Ein tödlicher Messerangriff hat die Stadt Trier in Rheinland-Pfalz am Mittwochmorgen erschüttert. Bei dem Angriff wurde ein 22-jähriger Student getötet. Wie die Polizei mitteilte, wurde der junge Mann von einem Gleichaltrigen mit einem Messer niedergestochen. Der Tatverdächtige, ein 23-jähriger afghanischer Staatsangehöriger, wurde noch am Tatort festgenommen.
Das Motiv für die Tat ist bislang unklar.

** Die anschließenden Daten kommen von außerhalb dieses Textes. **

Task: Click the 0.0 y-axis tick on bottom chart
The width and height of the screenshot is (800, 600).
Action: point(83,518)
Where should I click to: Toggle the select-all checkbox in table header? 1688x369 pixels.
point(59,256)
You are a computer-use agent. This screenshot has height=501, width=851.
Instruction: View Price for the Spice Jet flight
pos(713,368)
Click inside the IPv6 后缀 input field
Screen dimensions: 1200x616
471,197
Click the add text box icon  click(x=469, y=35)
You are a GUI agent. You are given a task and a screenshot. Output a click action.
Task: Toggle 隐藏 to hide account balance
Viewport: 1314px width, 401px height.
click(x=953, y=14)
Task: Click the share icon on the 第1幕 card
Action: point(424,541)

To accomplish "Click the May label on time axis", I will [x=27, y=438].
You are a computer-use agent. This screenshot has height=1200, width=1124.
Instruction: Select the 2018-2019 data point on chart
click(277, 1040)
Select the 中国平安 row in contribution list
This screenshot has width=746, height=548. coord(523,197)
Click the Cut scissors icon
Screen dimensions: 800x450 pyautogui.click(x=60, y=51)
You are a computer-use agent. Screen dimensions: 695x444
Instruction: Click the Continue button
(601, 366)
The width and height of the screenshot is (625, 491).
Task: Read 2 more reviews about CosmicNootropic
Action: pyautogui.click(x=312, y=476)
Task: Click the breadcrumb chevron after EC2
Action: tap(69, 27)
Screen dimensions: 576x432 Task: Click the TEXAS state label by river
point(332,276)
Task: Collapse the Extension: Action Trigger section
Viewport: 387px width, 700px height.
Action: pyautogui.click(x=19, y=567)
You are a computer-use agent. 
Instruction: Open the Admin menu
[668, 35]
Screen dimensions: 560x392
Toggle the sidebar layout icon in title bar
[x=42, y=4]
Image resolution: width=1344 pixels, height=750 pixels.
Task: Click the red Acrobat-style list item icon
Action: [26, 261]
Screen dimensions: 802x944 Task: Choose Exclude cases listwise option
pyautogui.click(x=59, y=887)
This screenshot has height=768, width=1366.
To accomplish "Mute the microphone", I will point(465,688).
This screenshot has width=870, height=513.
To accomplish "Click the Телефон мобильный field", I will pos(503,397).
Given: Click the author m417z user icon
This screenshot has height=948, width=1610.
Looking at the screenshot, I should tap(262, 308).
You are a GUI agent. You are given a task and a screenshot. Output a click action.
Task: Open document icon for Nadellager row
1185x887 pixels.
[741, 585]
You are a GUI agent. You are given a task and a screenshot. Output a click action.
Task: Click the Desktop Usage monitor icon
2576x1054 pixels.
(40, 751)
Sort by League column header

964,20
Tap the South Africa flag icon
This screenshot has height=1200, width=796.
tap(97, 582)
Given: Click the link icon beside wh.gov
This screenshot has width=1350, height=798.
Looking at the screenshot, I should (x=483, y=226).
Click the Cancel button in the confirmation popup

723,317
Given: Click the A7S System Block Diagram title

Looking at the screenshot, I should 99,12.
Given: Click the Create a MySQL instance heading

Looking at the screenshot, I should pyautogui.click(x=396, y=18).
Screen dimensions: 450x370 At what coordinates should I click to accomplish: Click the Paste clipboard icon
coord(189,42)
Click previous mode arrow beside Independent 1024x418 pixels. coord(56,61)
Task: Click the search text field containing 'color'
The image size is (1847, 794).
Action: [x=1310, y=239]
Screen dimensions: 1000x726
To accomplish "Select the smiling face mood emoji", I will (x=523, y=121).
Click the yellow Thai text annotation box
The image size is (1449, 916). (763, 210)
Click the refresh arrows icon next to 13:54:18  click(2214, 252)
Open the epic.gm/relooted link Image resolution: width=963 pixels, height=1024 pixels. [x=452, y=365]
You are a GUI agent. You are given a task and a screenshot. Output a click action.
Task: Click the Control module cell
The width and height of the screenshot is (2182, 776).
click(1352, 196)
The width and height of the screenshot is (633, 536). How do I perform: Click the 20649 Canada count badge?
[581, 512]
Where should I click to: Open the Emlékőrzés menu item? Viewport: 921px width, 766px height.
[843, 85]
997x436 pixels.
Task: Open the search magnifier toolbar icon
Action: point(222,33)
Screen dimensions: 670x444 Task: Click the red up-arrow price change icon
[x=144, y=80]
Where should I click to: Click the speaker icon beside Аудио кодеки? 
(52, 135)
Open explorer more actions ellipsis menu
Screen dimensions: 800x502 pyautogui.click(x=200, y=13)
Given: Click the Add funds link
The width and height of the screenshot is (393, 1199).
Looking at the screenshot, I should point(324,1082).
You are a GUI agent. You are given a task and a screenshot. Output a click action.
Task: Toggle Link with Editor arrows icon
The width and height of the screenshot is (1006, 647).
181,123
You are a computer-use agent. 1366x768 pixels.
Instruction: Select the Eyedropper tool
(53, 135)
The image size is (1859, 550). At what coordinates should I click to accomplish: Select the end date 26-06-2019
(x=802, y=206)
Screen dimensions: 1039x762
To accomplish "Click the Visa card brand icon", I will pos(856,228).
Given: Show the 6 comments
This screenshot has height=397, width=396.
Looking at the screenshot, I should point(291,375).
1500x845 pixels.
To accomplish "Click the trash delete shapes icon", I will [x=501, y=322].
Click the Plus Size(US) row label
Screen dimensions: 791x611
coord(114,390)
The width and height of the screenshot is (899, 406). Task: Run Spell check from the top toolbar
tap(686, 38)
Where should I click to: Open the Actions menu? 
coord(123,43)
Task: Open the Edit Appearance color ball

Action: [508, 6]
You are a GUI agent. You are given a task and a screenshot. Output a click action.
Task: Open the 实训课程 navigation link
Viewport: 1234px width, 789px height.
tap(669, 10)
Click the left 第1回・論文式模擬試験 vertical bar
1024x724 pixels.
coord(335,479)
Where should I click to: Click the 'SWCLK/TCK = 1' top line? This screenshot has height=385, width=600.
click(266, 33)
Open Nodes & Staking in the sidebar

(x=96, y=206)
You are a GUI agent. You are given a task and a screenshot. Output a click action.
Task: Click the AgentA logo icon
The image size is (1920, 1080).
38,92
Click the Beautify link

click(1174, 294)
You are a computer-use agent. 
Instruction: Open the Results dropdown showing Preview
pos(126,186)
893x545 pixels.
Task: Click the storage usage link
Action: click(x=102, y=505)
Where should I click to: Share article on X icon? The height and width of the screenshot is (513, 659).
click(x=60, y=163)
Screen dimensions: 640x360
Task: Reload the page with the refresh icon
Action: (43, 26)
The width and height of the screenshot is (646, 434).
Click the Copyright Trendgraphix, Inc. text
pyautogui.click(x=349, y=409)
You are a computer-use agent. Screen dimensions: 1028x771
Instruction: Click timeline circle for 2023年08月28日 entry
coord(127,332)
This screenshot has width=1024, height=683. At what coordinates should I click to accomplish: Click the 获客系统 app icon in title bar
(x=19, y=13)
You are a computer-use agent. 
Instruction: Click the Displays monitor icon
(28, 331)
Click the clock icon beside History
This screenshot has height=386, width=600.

Laut WELT-Reporter Thorsten Kremers schweigt der Beschuldigte gegenüber den Ermittlungsbehörden über seine Beweggründe. Die Staatsanwaltschaft hat die weiteren Ermittlungen übernommen und prüft unter anderem, ob psychische Erkrankungen oder persönliche Konflikte eine Rolle spielten. Die Hintergründe der Auseinandersetzung zwischen den beiden jungen Männern werden derzeit rekonstruiert.
Der Angriff ereignete sich in einem Stadtviertel Triers, dessen genauer Ort von den Behörden vorerst nicht öffentlich gemacht wurde. Rettungskräfte versuchten noch vor Ort, den Schwerverletzten zu stabilisieren, doch er verstarb kurze Zeit später. Die Nachricht löste Entsetzen bei Kommilitonen und Anwohnern aus. Die Stadt Trier rief zu Solidarität und Besonnenheit auf.
Landespolitisch könnte der Vorfall erneut die Debatte über Sicherheit in Innenstädten und die Integration junger Migranten anheizen. Die Innenministerin von Rheinland-Pfalz äußerte sich bislang nicht offiziell, doch Regierungsnahe Kreise bestätigten, dass man den Fall aufmerksam verfolge. In den kommenden Tagen werden weitere Details aus der laufenden Polizeiuntersuchung erwartet.